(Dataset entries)
*** Begin section ***

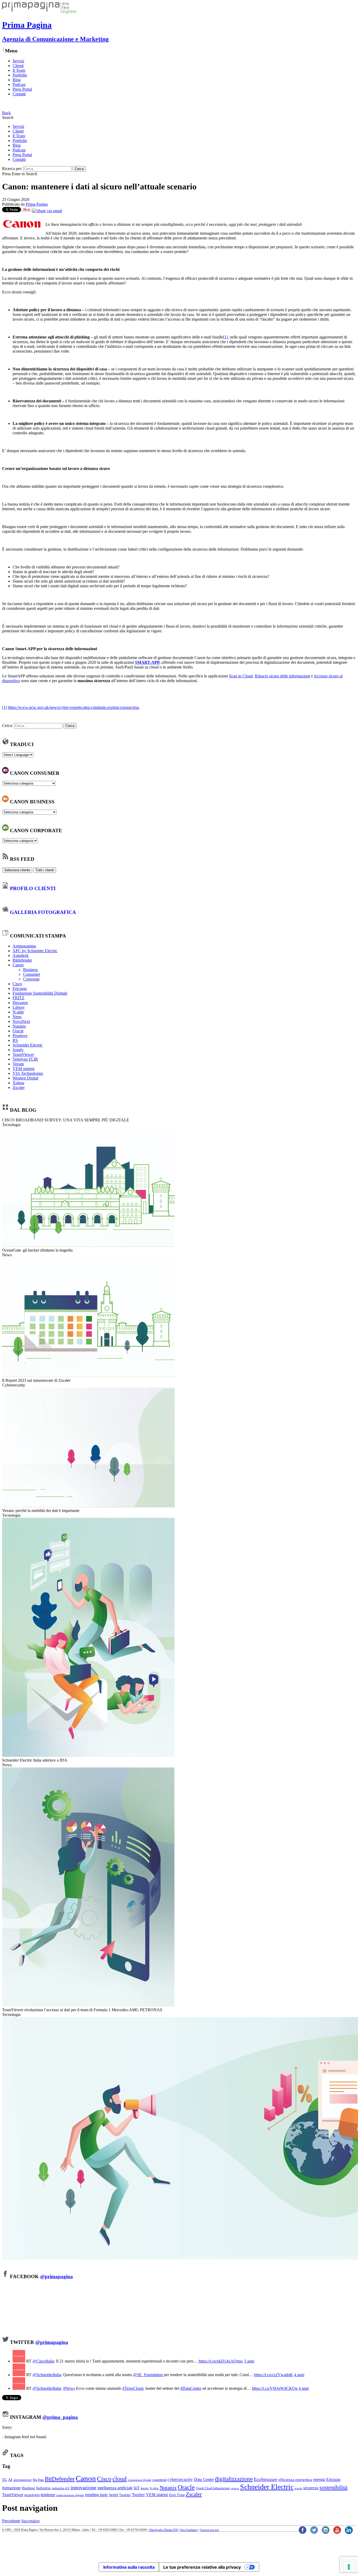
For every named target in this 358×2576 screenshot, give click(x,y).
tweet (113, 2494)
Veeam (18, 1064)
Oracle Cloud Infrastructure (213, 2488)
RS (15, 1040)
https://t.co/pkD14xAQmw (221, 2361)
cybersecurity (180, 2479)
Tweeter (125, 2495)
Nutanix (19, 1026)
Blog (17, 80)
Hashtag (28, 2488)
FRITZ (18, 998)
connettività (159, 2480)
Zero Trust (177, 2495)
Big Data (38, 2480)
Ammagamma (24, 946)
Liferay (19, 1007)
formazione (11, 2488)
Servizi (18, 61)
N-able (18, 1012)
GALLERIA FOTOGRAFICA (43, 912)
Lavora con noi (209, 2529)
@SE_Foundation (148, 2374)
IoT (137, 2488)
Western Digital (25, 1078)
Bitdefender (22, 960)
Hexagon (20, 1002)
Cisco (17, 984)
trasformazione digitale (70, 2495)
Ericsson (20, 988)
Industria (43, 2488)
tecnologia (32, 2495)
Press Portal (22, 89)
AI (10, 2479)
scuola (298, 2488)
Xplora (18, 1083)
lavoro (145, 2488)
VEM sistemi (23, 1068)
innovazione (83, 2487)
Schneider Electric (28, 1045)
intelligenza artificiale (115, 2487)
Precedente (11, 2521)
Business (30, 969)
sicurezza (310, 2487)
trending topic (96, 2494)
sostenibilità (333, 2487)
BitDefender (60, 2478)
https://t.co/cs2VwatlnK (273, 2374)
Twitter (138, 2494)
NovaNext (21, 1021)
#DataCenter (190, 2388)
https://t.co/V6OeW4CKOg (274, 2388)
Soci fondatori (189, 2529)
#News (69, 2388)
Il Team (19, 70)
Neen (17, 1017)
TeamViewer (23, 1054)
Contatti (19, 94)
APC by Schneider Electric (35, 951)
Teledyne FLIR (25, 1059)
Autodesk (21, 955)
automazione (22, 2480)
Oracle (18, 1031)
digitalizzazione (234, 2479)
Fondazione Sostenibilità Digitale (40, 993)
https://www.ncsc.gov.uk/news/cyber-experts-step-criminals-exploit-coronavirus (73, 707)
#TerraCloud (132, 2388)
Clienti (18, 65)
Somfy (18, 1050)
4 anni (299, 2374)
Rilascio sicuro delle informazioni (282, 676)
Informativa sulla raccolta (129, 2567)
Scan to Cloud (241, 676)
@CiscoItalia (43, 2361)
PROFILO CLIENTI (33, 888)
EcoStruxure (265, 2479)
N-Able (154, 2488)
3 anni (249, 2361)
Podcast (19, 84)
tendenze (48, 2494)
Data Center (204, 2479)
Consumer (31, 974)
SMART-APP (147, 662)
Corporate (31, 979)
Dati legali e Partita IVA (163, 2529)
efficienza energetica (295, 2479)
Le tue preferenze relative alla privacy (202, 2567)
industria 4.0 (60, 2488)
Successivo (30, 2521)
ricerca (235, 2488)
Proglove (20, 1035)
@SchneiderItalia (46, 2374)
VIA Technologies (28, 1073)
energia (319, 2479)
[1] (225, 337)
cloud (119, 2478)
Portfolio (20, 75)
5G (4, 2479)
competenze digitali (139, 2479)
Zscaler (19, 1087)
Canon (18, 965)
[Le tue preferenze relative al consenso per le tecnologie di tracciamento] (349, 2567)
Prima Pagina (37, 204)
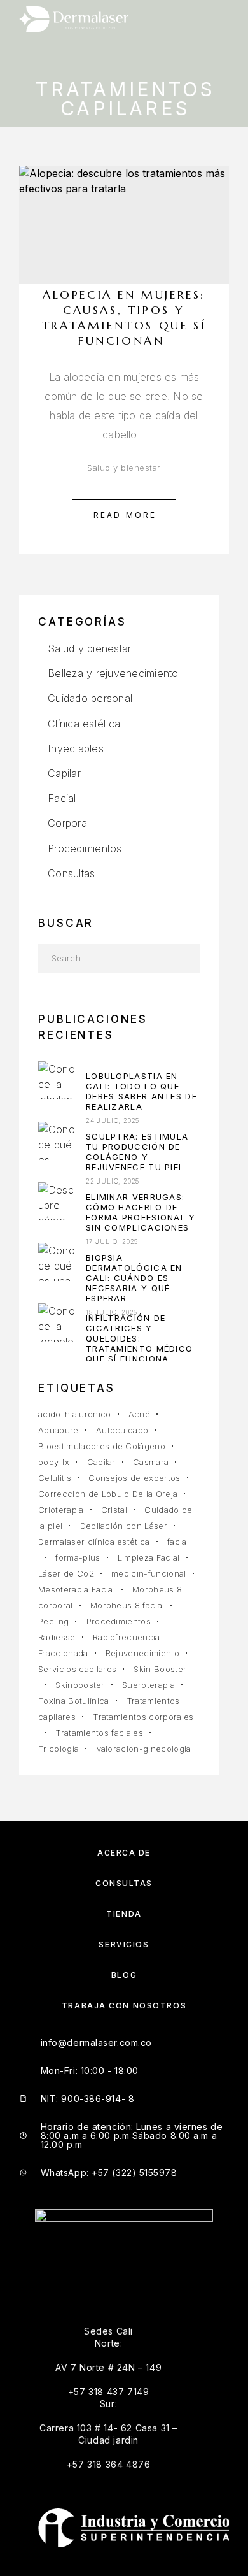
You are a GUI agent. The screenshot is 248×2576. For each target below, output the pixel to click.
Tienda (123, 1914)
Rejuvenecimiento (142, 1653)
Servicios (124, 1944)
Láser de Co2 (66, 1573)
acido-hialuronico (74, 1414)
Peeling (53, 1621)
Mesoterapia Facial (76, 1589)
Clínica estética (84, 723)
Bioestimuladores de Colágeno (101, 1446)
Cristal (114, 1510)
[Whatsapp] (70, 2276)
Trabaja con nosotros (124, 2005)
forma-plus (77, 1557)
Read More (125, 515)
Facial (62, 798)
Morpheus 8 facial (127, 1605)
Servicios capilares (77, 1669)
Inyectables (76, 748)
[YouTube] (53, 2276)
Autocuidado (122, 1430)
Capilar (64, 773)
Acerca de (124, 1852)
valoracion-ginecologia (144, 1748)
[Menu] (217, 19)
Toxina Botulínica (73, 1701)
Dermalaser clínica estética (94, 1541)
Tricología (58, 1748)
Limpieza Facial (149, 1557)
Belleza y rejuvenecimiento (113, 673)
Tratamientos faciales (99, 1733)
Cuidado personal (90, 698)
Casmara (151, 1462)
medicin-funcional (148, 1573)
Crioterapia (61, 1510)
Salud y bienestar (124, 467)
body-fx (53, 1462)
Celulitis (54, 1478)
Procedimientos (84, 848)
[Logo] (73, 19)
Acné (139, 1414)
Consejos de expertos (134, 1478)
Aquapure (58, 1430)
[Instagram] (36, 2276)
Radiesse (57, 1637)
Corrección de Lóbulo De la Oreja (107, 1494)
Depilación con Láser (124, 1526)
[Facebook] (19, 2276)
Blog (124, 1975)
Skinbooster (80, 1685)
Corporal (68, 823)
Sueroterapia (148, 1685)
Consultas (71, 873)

*** End section ***
*** Begin section ***

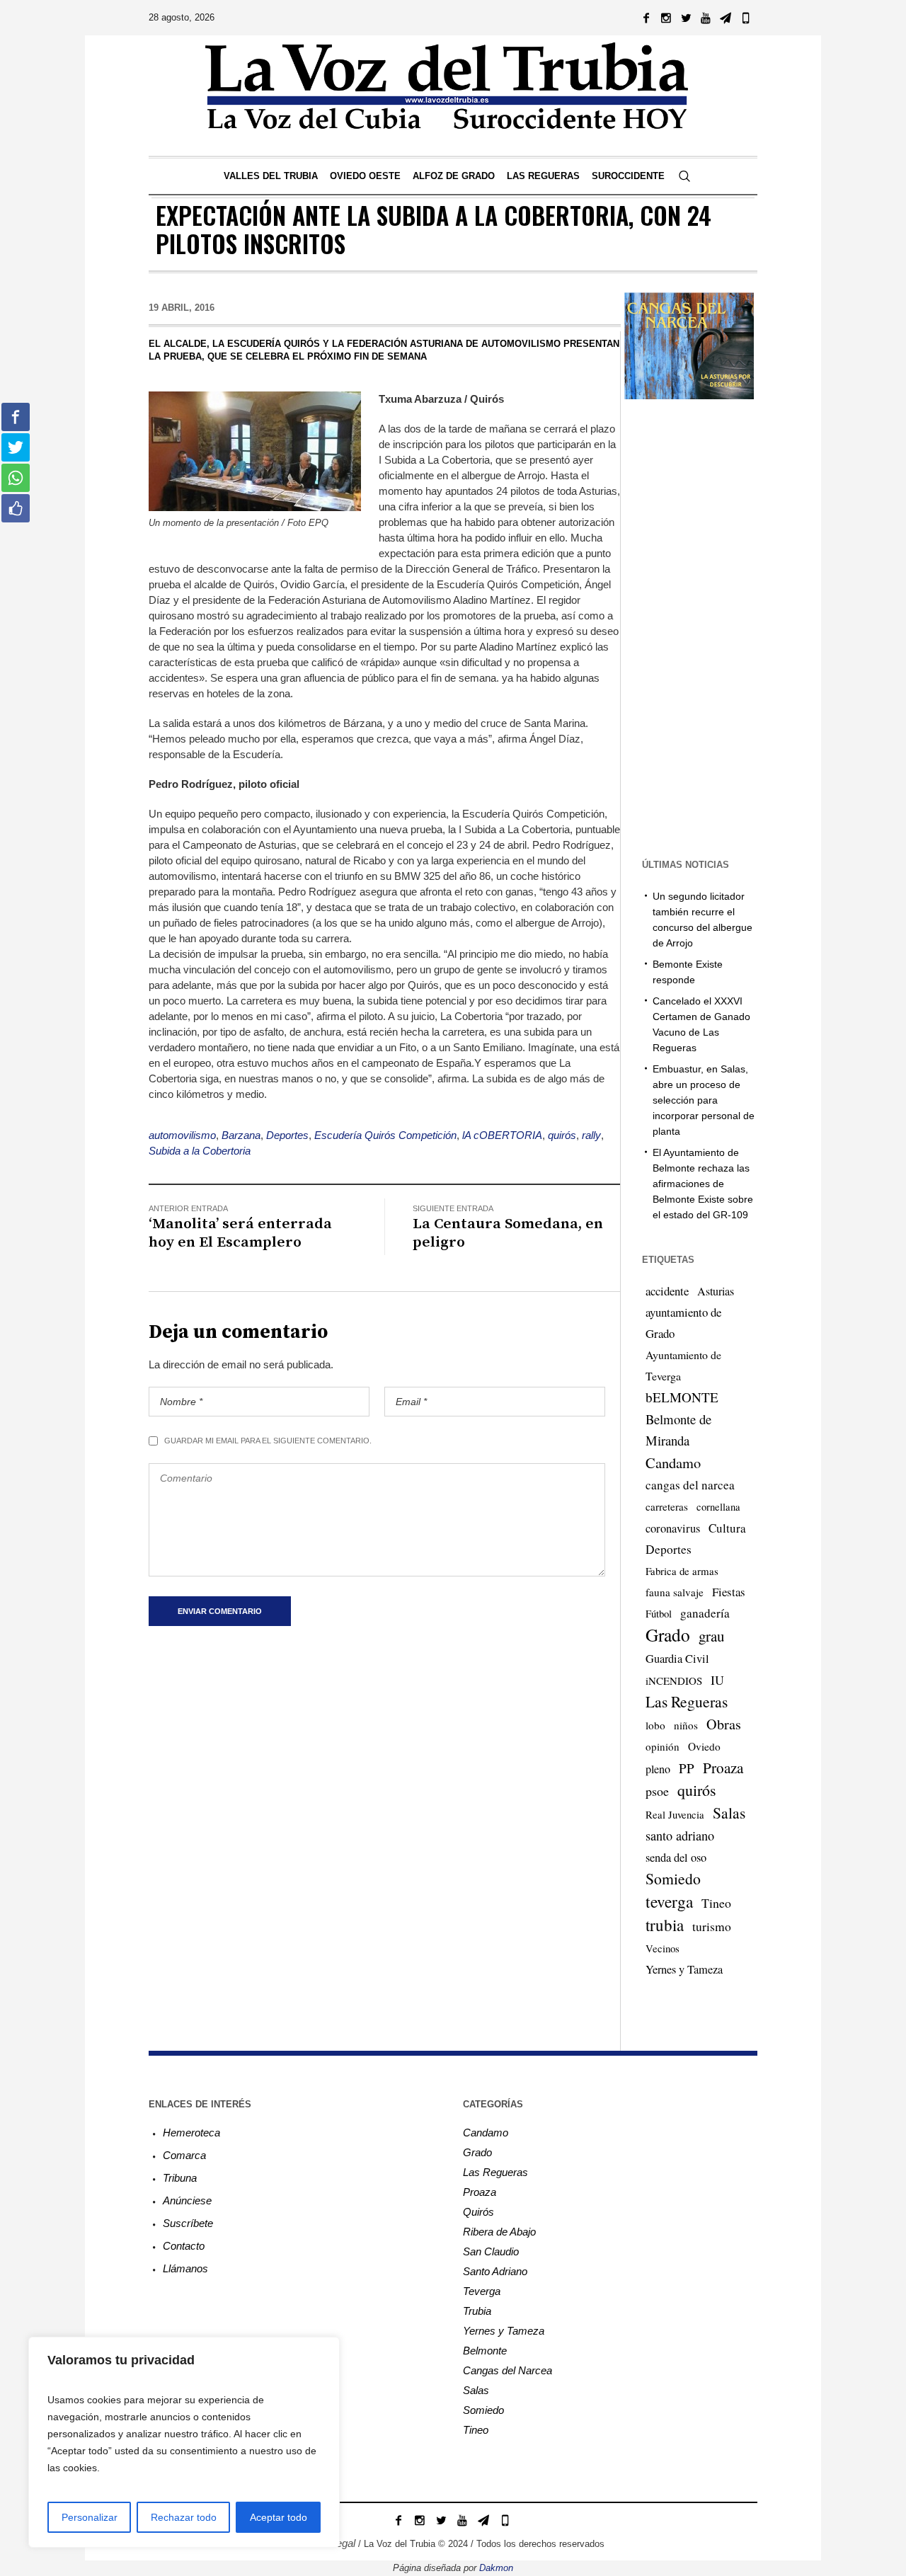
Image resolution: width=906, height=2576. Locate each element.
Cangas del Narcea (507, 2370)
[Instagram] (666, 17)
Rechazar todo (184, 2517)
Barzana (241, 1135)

*** End section ***

*YOUR GOAL*
Work out how many lines in the data above hold the word "each". Reply with nothing but the count.

*REPLY TO THE EXERCISE*
2